I think Boston is a great city to visit. Some interesting historical sites and great food. As to living there, I prefer elsewhere as I am sure many do.

You point out the experience when you live in the elite section, I am sure the experience would be different is you lived in a less affluent area and had to work in a low paying job.

"Any comparison must take into account the fact that Louisiana's black population for generations was deliberately and forcibly stunted, educationally and economically."

SW, your statement was correct decades ago and some prejudice does still exist. Parental involvement is the key to raising children. There is also a very high rate of generational welfare in Louisiana therefore it could be said the federal government is partially responsible for holding the poor back.

S.W. Anderson said...

DMarks, those who find employment in a union shop unacceptable are free to go elsewhere. Those who do go elsewhere usually benefit from the better pay, benefits and working conditions that become industry standards after unions have spent years bargaining for them.

In many states no one is forced to join a union to get a job in a unionized business, but those who choose not to join must pay union dues. The rule is aimed at freeloaders who are only too happy to reap the benefits of working in a union shop while leaving the work and expense to others.

So-called right-to-work states ban that practice. Statistics consistently show that what workers in those state really get is the right to work for less.

--

skudrunner, there are many reasons some people don't get out and hustle to improve their situation. Most are psychological. Enjoying a life of ease on welfare checks is way down the list. To believe otherwise is to believe that those who do it prefer being stuck in poverty and either don't know or care that welfare is time limited.

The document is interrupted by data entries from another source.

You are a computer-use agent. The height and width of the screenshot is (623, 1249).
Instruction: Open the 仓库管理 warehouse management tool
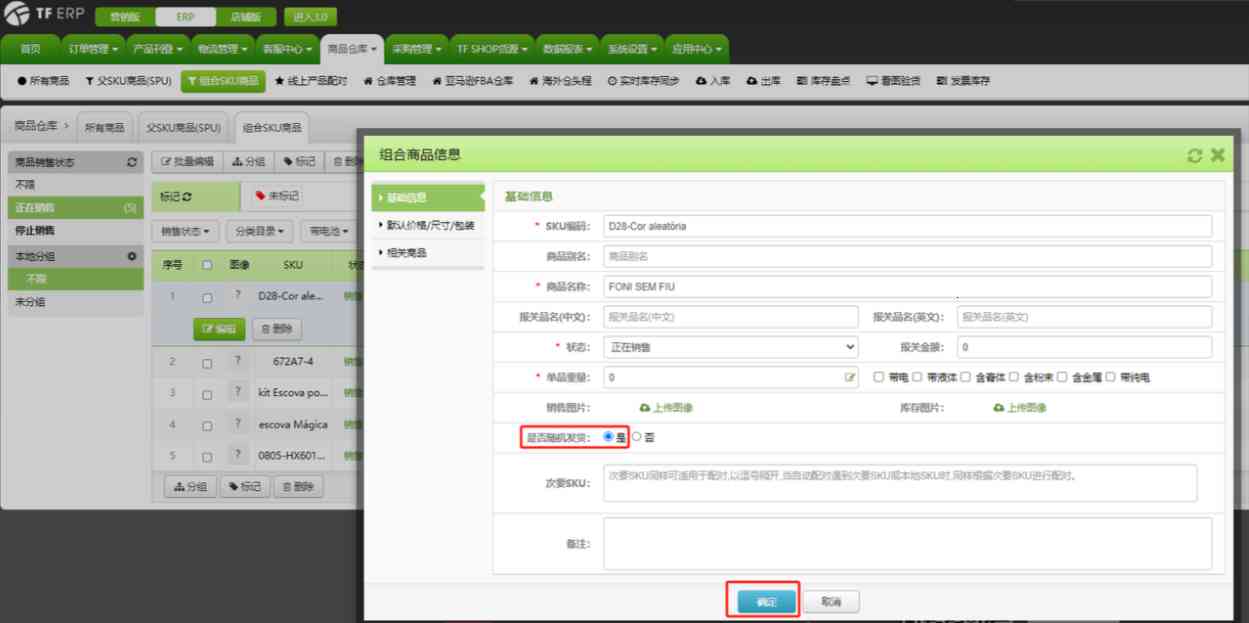click(390, 82)

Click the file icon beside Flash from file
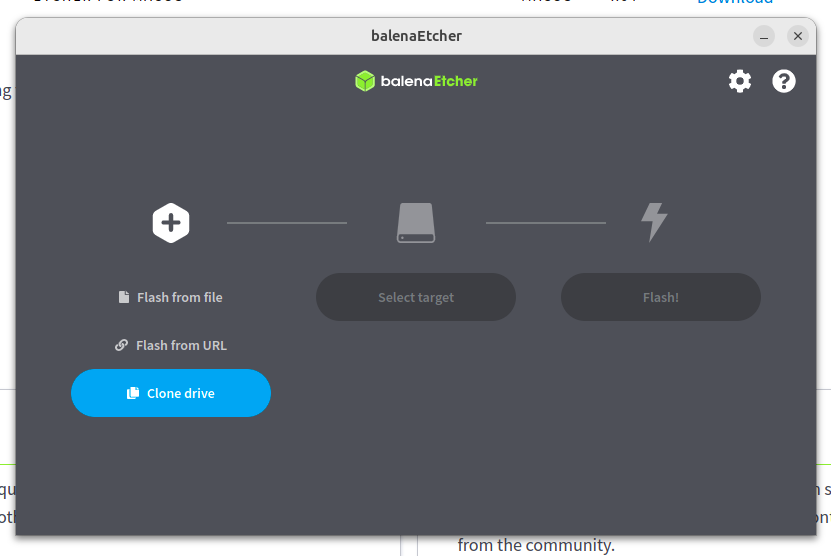point(123,297)
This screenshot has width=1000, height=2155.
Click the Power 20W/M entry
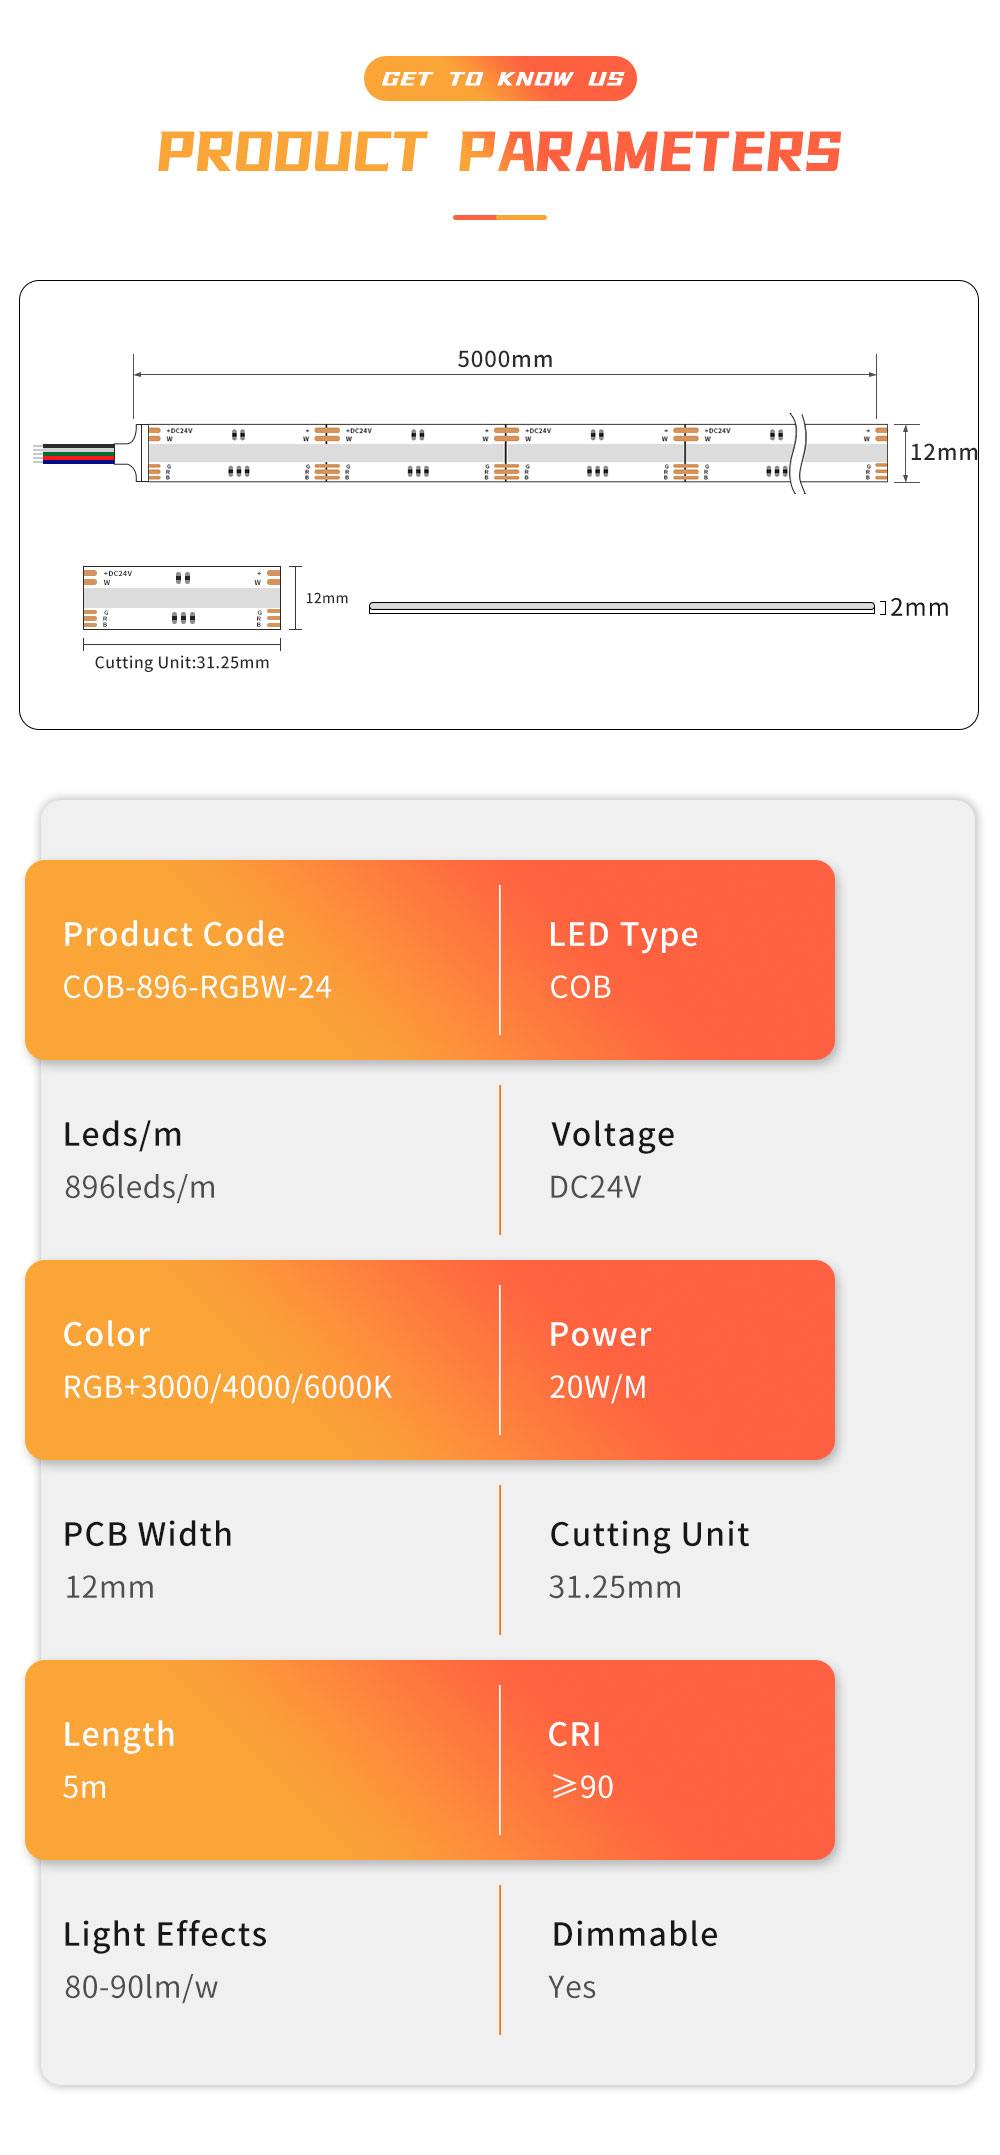click(x=600, y=1360)
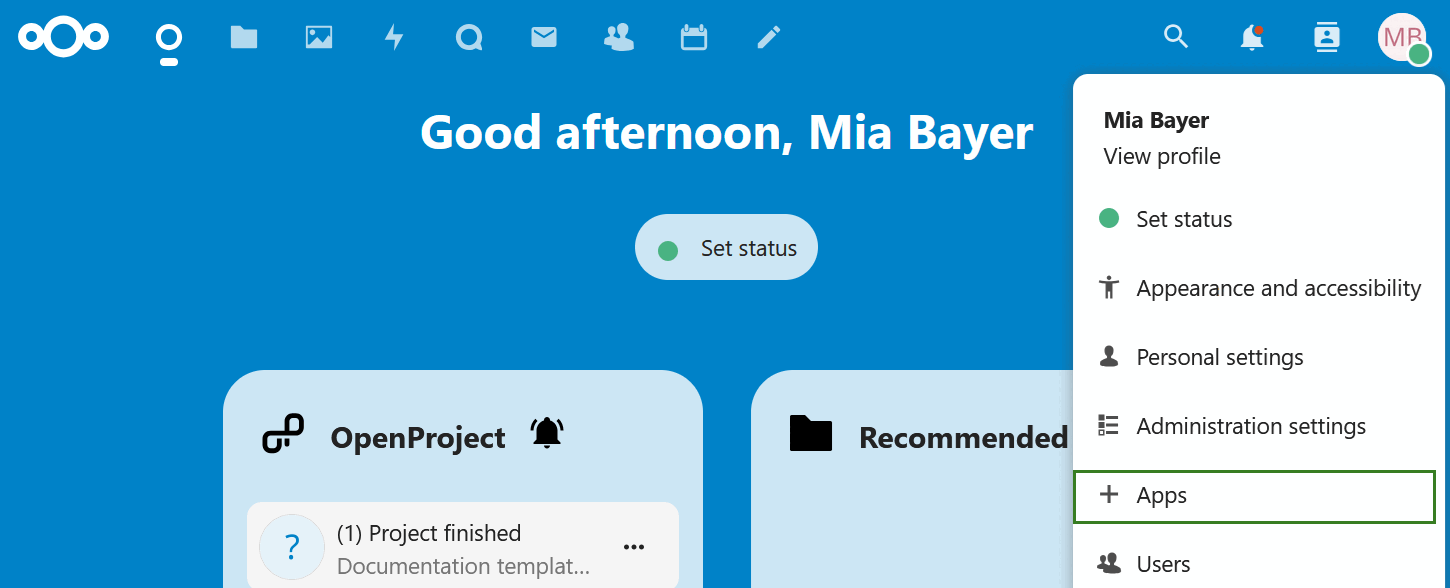The width and height of the screenshot is (1450, 588).
Task: Open the Files app from the top bar
Action: [243, 37]
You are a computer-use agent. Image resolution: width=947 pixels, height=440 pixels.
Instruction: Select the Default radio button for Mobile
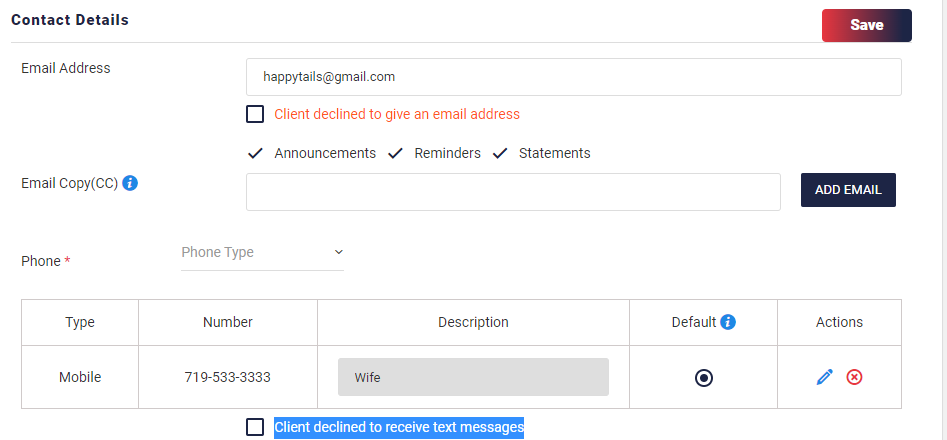coord(704,378)
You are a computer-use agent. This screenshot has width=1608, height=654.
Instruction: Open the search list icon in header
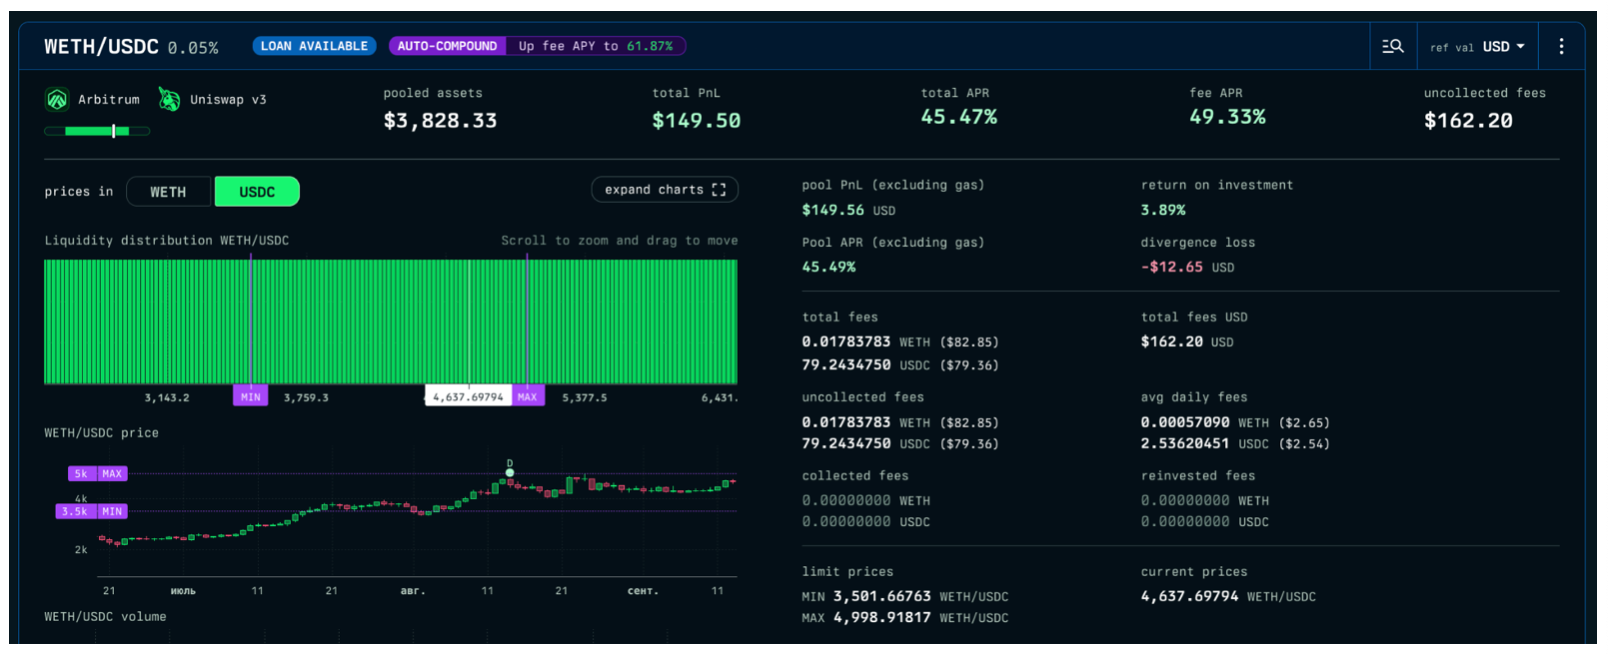click(x=1392, y=46)
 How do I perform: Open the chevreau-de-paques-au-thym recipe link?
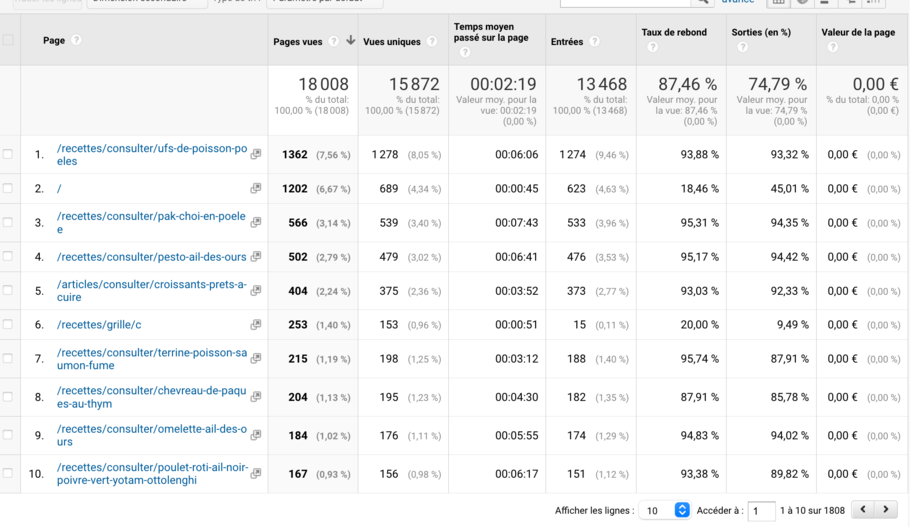click(x=151, y=397)
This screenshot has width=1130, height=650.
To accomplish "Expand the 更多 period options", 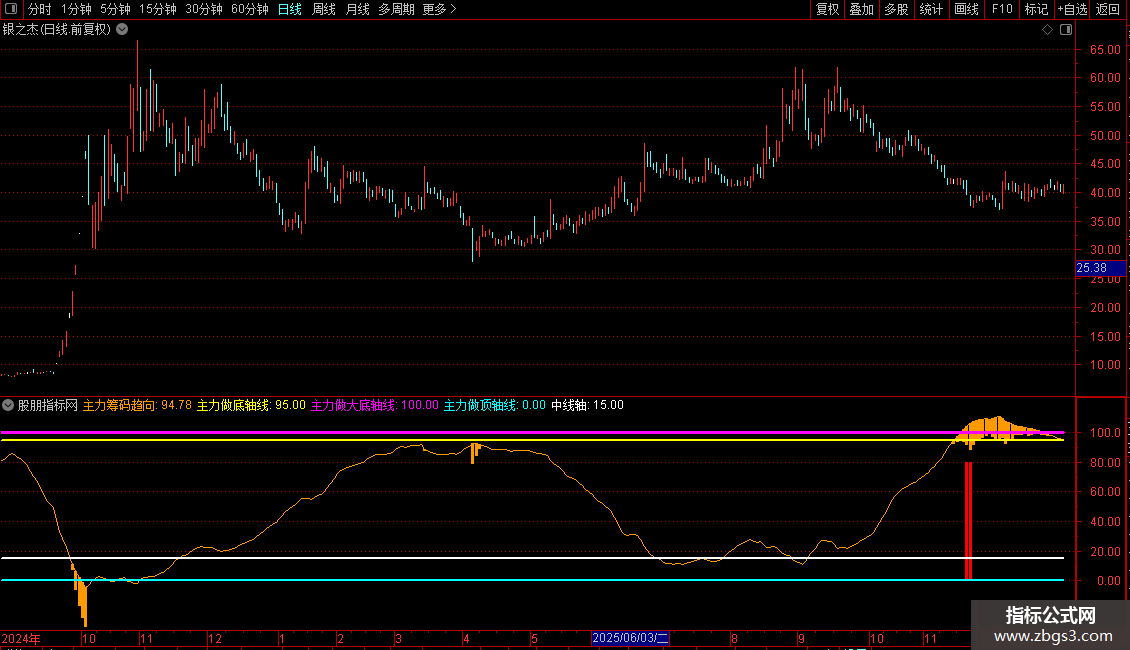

A healthy, growing economy that produces plenty of worthwhile job opportunities for all, one where even the less motivated see their relatives, friends and neighbors doing better and moving up, creates a powerful impetus to do likewise. Conversely, a weak, recession-prone economy with high bars to entry for worthwhile jobs and little chance to hang on long enough to get somewhere does tend to discourage some people, especially those with less education, and those in pockets of poverty.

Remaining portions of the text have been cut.